Wiranata mengatakan pangkalan elpiji berbasis BUMDes tidak hanya menjamin ketersediaan energi, tetapi juga membuka sumber pendapatan baru yang berkelanjutan bagi masyarakat desa.

Integrasi program Desa Berdaya yang dicanangkan Pemerintah NTB dengan dukungan Pertamina menjadi langkah konkret dalam menghadirkan akses energi yang merata hingga ke tingkat desa.

Menurutnya, langkah tersebut juga diposisikan sebagai bagian dari strategi percepatan pengentasan kemiskinan ekstrem di Nusa Tenggara Barat.

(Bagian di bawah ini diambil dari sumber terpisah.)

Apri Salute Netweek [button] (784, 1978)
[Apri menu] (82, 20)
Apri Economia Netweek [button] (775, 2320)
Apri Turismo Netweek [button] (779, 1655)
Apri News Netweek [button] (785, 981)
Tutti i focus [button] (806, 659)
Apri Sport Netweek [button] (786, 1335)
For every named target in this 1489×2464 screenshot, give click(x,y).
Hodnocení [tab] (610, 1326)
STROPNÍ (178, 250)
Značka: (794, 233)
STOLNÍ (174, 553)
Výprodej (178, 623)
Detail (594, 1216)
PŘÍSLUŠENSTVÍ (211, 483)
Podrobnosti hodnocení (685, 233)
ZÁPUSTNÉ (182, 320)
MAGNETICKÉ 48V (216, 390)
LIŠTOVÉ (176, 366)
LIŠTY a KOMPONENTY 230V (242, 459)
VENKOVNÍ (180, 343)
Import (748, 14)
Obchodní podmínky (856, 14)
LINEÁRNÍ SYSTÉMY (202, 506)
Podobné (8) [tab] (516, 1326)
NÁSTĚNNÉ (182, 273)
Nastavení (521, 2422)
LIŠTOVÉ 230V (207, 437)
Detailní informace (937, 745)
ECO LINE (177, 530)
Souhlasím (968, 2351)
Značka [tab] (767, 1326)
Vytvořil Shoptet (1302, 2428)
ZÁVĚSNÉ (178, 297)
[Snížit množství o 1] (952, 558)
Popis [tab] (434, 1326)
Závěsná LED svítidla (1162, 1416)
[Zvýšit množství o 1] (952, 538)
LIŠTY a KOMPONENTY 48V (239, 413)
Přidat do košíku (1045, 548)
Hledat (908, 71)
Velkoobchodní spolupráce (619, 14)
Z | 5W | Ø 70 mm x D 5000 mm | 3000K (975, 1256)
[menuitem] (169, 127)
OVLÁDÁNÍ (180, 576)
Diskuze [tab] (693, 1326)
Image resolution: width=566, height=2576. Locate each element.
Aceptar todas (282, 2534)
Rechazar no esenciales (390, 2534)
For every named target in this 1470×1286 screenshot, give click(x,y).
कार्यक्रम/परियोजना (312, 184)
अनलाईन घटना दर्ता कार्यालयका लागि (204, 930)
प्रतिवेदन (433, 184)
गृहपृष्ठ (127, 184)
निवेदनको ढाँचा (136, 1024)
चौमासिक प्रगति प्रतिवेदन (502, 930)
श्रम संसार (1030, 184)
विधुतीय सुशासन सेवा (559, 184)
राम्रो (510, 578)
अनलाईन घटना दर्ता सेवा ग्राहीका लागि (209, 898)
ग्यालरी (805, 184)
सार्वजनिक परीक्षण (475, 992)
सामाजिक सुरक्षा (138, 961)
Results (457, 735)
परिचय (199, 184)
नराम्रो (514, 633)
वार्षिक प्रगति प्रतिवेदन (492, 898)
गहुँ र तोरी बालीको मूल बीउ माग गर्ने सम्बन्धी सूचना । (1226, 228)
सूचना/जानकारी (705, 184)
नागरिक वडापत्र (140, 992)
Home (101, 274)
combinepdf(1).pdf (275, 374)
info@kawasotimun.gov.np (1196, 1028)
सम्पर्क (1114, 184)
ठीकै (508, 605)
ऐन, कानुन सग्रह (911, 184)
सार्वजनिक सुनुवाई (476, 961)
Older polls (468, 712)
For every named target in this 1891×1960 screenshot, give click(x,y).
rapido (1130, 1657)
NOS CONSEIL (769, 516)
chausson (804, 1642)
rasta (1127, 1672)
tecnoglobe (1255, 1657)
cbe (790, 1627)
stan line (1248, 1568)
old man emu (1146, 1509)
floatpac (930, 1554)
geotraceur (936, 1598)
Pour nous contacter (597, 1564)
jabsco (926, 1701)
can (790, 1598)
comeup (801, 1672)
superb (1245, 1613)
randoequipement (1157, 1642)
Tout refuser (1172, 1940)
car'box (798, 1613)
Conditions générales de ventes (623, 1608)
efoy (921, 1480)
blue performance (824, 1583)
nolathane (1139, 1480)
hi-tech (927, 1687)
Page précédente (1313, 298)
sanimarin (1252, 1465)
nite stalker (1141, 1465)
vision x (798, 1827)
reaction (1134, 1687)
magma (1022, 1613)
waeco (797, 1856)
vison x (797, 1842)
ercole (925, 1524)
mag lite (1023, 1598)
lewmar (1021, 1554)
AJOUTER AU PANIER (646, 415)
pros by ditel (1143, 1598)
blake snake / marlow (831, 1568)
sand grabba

"Kami menyakini integrasi sektor energi, perdagangan, dan pemberdayaan masyarakat mampu menciptakan dampak langsung berupa peningkatan kesejahteraan, pembukaan lapangan kerja, serta penguatan ekonomi berbasis potensi lokal," ujar Wiranata.

Pemerintah NTB mendorong setiap desa untuk menyesuaikan skema pengelolaan pangkalan elpiji dengan kondisi dan kebutuhan masing-masing wilayah, sehingga manfaat bisa dirasakan secara maksimal.

Wiranata berharap kolaborasi lintas sektor yang melibatkan pemerintah, BUMDes, dan Pertamina mampu membuat desa-desa di Nusa Tenggara Barat berkembang menjadi pusat pertumbuhan ekonomi baru yang inklusif dan berkelanjutan.

Pada 2026, NTB mendapatkan alokasi kuota elpiji sebanyak 130.802 metrik ton yang tersebar di seluruh kabupaten/kota dengan rincian Lombok Barat 20.343 metrik ton, Lombok Tengah 24.784 metrik ton, Lombok Timur 30.591 metrik ton, Lombok Utara 6.207 metrik ton, Kota Mataram 17.798 metrik ton.

Sedangkan Kabupaten Sumbawa sebanyak 11.003 metrik ton, Dompu 5.495 metrik ton, Bima 7.914 metrik ton, Sumbawa Barat 3.112 metrik ton, dan Kota Bima mencapai 3.555 metrik ton.